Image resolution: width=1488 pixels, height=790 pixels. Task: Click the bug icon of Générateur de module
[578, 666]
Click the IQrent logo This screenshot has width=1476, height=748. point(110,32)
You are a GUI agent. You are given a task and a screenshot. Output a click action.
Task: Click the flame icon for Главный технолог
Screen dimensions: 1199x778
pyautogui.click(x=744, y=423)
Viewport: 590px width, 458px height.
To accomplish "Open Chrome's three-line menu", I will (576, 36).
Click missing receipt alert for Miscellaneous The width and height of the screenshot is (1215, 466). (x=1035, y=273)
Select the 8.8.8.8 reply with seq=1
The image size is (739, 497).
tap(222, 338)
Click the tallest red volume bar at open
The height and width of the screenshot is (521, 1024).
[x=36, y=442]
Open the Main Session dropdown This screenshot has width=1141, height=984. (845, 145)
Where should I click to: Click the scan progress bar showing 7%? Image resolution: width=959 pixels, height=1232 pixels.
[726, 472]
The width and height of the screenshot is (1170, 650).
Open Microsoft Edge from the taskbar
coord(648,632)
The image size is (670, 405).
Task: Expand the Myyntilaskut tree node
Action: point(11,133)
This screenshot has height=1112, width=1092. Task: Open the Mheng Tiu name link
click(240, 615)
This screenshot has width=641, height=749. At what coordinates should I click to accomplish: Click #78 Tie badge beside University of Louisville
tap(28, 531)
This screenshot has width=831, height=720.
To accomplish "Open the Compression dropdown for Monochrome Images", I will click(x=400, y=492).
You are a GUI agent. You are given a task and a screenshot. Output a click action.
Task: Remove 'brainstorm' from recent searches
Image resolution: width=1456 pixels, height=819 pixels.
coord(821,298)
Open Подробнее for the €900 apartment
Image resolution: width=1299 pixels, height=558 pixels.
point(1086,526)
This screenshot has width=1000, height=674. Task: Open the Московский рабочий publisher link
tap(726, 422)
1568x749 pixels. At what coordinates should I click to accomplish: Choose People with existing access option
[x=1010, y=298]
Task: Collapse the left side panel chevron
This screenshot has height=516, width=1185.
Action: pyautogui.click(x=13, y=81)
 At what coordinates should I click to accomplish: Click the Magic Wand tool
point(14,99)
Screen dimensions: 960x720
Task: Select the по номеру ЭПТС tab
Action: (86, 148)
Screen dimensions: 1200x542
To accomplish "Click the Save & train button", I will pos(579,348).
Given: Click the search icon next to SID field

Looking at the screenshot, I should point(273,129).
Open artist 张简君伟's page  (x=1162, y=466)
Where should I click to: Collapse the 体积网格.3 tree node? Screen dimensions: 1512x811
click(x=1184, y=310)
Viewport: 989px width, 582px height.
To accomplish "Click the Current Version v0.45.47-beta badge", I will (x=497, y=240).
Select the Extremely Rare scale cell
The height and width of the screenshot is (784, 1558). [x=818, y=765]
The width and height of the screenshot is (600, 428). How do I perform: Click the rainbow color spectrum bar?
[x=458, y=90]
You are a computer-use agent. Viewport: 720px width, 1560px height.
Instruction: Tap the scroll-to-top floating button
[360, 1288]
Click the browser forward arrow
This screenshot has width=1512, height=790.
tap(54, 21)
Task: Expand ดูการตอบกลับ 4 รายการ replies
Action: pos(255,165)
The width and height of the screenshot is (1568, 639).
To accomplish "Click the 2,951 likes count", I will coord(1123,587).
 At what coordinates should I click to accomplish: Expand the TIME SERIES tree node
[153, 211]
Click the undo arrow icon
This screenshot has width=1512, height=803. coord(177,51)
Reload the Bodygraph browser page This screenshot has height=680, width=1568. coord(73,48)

Aim of the exercise: Make an exact transcription of the entries above.

Response:
Image resolution: width=1488 pixels, height=790 pixels. Task: Click the bug icon of Générateur de module
[578, 666]
Click the IQrent logo This screenshot has width=1476, height=748. point(110,32)
You are a GUI agent. You are given a task and a screenshot. Output a click action.
Task: Click the flame icon for Главный технолог
Screen dimensions: 1199x778
pyautogui.click(x=744, y=423)
Viewport: 590px width, 458px height.
To accomplish "Open Chrome's three-line menu", I will (576, 36).
Click missing receipt alert for Miscellaneous The width and height of the screenshot is (1215, 466). (x=1035, y=273)
Select the 8.8.8.8 reply with seq=1
The image size is (739, 497).
tap(222, 338)
Click the tallest red volume bar at open
The height and width of the screenshot is (521, 1024).
[x=36, y=442]
Open the Main Session dropdown This screenshot has width=1141, height=984. (845, 145)
Where should I click to: Click the scan progress bar showing 7%? Image resolution: width=959 pixels, height=1232 pixels.
[726, 472]
The width and height of the screenshot is (1170, 650).
Open Microsoft Edge from the taskbar
coord(648,632)
The image size is (670, 405).
Task: Expand the Myyntilaskut tree node
Action: point(11,133)
This screenshot has height=1112, width=1092. Task: Open the Mheng Tiu name link
click(240, 615)
This screenshot has width=641, height=749. At what coordinates should I click to accomplish: Click #78 Tie badge beside University of Louisville
tap(28, 531)
This screenshot has width=831, height=720.
To accomplish "Open the Compression dropdown for Monochrome Images", I will click(x=400, y=492).
You are a GUI agent. You are given a task and a screenshot. Output a click action.
Task: Remove 'brainstorm' from recent searches
Image resolution: width=1456 pixels, height=819 pixels.
coord(821,298)
Open Подробнее for the €900 apartment
Image resolution: width=1299 pixels, height=558 pixels.
point(1086,526)
This screenshot has width=1000, height=674. Task: Open the Московский рабочий publisher link
tap(726, 422)
1568x749 pixels. At what coordinates should I click to accomplish: Choose People with existing access option
[x=1010, y=298]
Task: Collapse the left side panel chevron
This screenshot has height=516, width=1185.
Action: pyautogui.click(x=13, y=81)
 At what coordinates should I click to accomplish: Click the Magic Wand tool
point(14,99)
Screen dimensions: 960x720
Task: Select the по номеру ЭПТС tab
Action: (86, 148)
Screen dimensions: 1200x542
To accomplish "Click the Save & train button", I will pos(579,348).
Given: Click the search icon next to SID field

Looking at the screenshot, I should point(273,129).
Open artist 张简君伟's page  (x=1162, y=466)
Where should I click to: Collapse the 体积网格.3 tree node? Screen dimensions: 1512x811
click(x=1184, y=310)
Viewport: 989px width, 582px height.
To accomplish "Click the Current Version v0.45.47-beta badge", I will (x=497, y=240).
Select the Extremely Rare scale cell
The height and width of the screenshot is (784, 1558). [x=818, y=765]
The width and height of the screenshot is (600, 428). How do I perform: Click the rainbow color spectrum bar?
[x=458, y=90]
You are a computer-use agent. Viewport: 720px width, 1560px height.
Instruction: Tap the scroll-to-top floating button
[360, 1288]
Click the browser forward arrow
This screenshot has width=1512, height=790.
tap(54, 21)
Task: Expand ดูการตอบกลับ 4 รายการ replies
Action: pos(255,165)
The width and height of the screenshot is (1568, 639).
To accomplish "Click the 2,951 likes count", I will coord(1123,587).
 At what coordinates should I click to accomplish: Expand the TIME SERIES tree node
[153, 211]
Click the undo arrow icon
This screenshot has width=1512, height=803. coord(177,51)
Reload the Bodygraph browser page This screenshot has height=680, width=1568. coord(73,48)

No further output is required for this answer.